The Problem with Simple
As web designers it’s always tempting to add more and not be simple. We all know that ‘less is more’ but in practice it’s not always easy. This can be made harder when working for clients. On occasion it’s been known to hear the dreaded;
I could have designed that in Word.
and almost always when a site has been designed with a clean layout and beautiful typography, or a typographic logo with perfect kerning and proportions. Either way in the clients eyes it’s not been ‘designed’.
At that point it should be your job to try and educate the client to see things differently. Sometimes, no matter how hard you try it’s just not possible. It’s then your mission as ‘design’ mind readers to get into the mindset of that client and create a design they would of created, if they could. It might not be your choice of style, or something that you would have created had you been given complete freedom, but it does keep the client happy and money coming in.
Why It Occurs
Over thinking and over designing is human nature, we all urge to ‘make things better’ when in fact something that ‘does the job’ is all we need. Everyone wants some kind of dynamic element, but a lot of times this just causes distraction from the actual message you’re trying to convey. If you look at the vast majority of popular aesthetics in graphic and web design today in 2013, you find that most follow a minimalistic approach. A good example of this is highlighted in a couple weather apps that we’ve recently downloaded.
Solar is a beautiful app with a super simple interface and gesture based navigation. The background colour changes depending on the time of day or current weather (sunny – orange, cold – blue). We love the look of it, but never seem to use it.
The other is Weathercube – another great app with more detailed weather information than most. It also has clever gesture based navigation with beautiful animations making it very appealing. The problem is that neither of these are as simple as the standard Apple weather app.
The standard weather app sits on home screens and we expect more people want to replace it with another but just don’t. Open the app and it tells you all you need to know. It might not look as simple as the others but you don’t have to think about how you navigate or interact with it as all the information you need is on screen in one place. The icons look semi realistic unlike the more simplistic graphics of the other apps. You don’t need to think about what the icons mean or try and figure out how warm it is by looking at a colour, you just know because it says so in the simplest possible way.

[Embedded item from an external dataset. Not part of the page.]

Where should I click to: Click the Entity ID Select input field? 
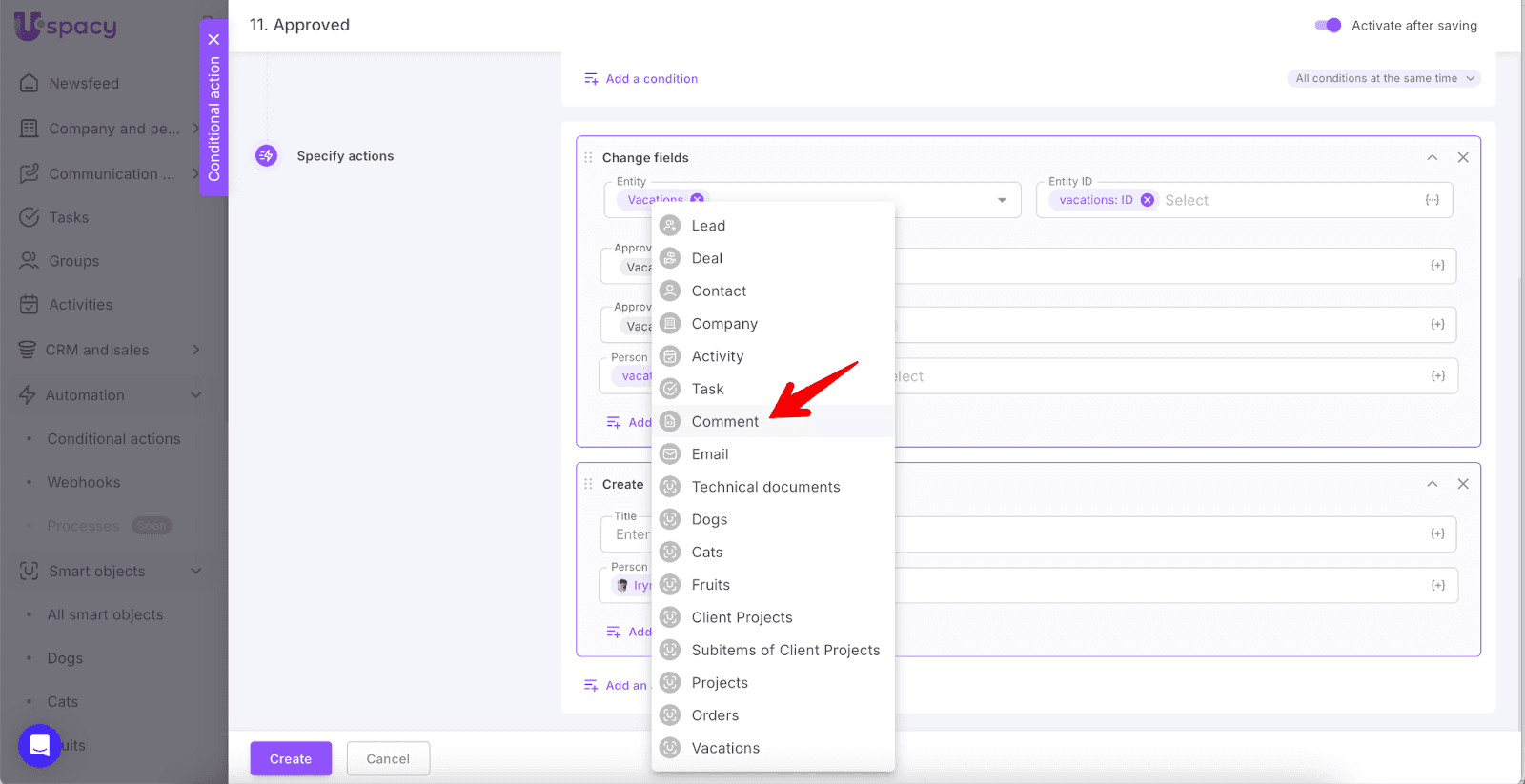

Two of the largest and most popular companies in the world are Apple and Microsoft. Looking at both of their websites, we see that both are a totally simple minimalist design. Both are very clean, not a lot of dynamics but still very impressive. In doing this you focus on your message and products at all times. Large high rez photos are always an obvious advantage, but as far as the rest of the elements we see no shadows, no clutter, just nice clean typography and color direction. Obviously this design approach doesn’t work for everyone, but it has certainly worked for them.
Sometimes the simplest designs get overlooked in the desire to ‘make things better’ and as a designer it’s easy to get swept up in a clients mindset. Next time you think a design ‘needs more’ take a different approach and strip it back, you’ll probably find that in taking away you’re actually adding more.
Keeping it simple is not as easy as it sounds, but once you’ve mastered it you may find yourself producing your best work so far. And next time a client says to you “I could have designed that in Word”, you can always add more to keep them happy. After all, they do pay the wages and it is key is to maintain a great relationship with the client, leaving them feeling satisfied at the end of a project but saving you the heartache, pain and tears that running a project can bring.